About October, transfer the baby plants (or even just the finest-looking one) into a fertile spot, preferably next to a compost bin or pile, or where one has been so the soil is very rich. The growth of your plant depends entirely on this richness. If the spot isn't perfect, you will still get fruit, but they probably won't be numerous or have dark orange flesh.

Ideally, also plant it next to something it can climb on, like a fence. This means it will take up little ground space. It probably won't climb the fence by itself, so when you see a long branch spread out across the ground, take it up the fence and tie it there with something like old pantyhose or a T shirt cut into strips.

These things grow vigorously, so if you want to grow them exclusively over the fence you need to be vigilant about tying them up before the branches get away from you.


Water it when you think of it.

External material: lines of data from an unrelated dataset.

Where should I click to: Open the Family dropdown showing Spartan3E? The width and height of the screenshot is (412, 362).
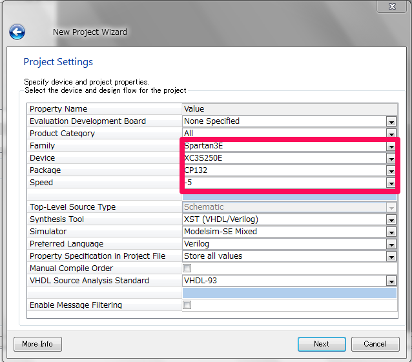click(391, 146)
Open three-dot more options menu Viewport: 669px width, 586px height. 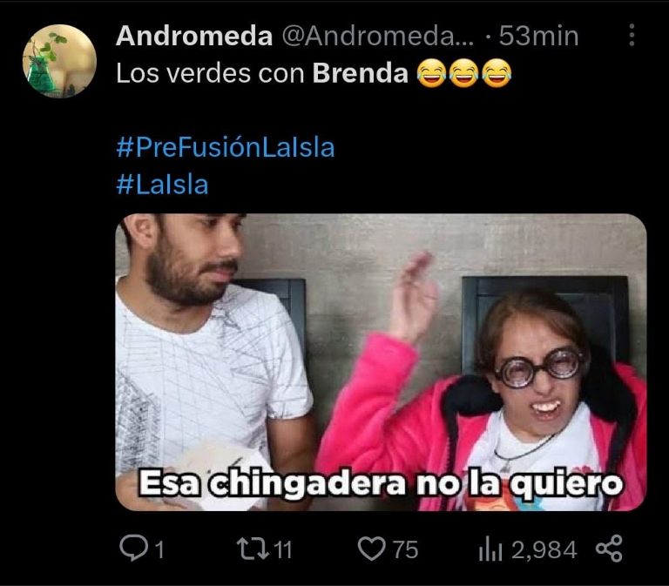[x=632, y=35]
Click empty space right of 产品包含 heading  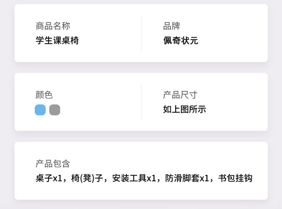tap(161, 164)
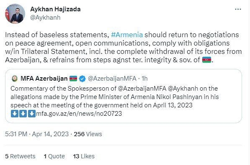Click the blue verified checkmark badge
The width and height of the screenshot is (250, 165).
tap(82, 79)
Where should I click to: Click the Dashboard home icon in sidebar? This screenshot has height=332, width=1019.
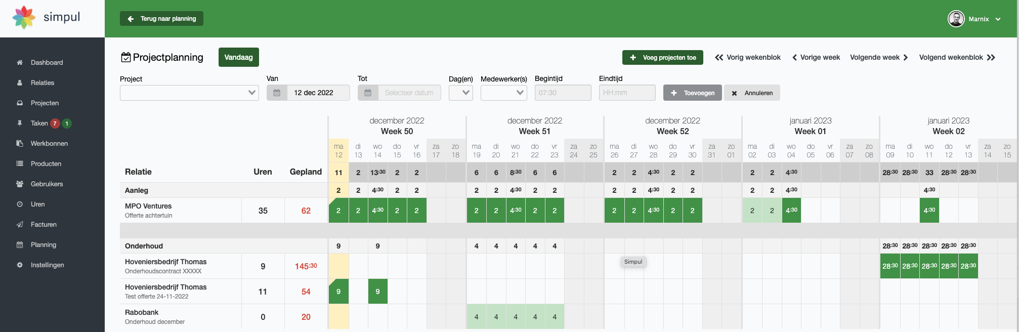pyautogui.click(x=20, y=63)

An existing compost bin will provide it with a lot of the moisture it needs.

It's wonderful to see the flowers, then fruit, appear and develop.


In autumn, when the plant is starting to die off, cut off the fruit, leaving a good thumb-length of stem. Wipe the butternuts clean, dry them off and sit them in the autumn sun in a dry sunny spot for a week or two. This toughens the skins so the butternuts won't rot over winter before you can eat them.

Store them somewhere cool and dry. The danger here is them rotting where they sit on the ground, which I've found is more likely if the ground is concrete. Sit them on some wood or old sacks, perhaps.

The remainder of our haul in storage.

Turning them into nourishing deliciousness

The only way I truly love pumpkin, or butternuts, is in soup, although I'll happily tolerate them as part of a roast dinner with lashings of gravy.

I put much of my good health over winter down to my butternut soups. If I eat them regularly I need to take a lot less of this stuff. Although it's called Zinc Fix, it's got plenty of betacarotene in it (which the body turns to vitamin A as needed), and other zinc supplements don't have its miraculous effect, so possibly the betacarotene is doing some of the good work. Without it (and the soup, which is obviously also rich in betacarotene) my sinuses would be infected for much of winter, which is very debilitating.

The soup




This isn't my recipe, so I won't claim it. It's Nicky's tomato soup from the wonderful Nelson-based Homegrown Kitchen. I strongly recommend it, with the following changes:

- roast the root vegetables first (even the onion if you can) in oil, for more depth of flavour. You can include parsnip, too, and rather more butternut than the recipe calls for. Naturally where it says pumpkin or squash, I use butternut. I don't peel it first - the very thin but sneakily fibrous skin will feed your gut microbes.
- just use plain white vinegar if you don't have apple cider vinegar
- add a splash of milk rather than cream if you don't have cream, or omit altogether
- last time I made it I used lamb stock rather than chicken stock, made by boiling up bones from roast lamb, and included a few fragments of roast lamb meat. It made superlative soup.

It's wonderful with buttered fresh bread, or toast.

Yum. Freeze some in containers for future cold winter days if you can.

Hope you love it as much as I do, and may your winter be a healthy one.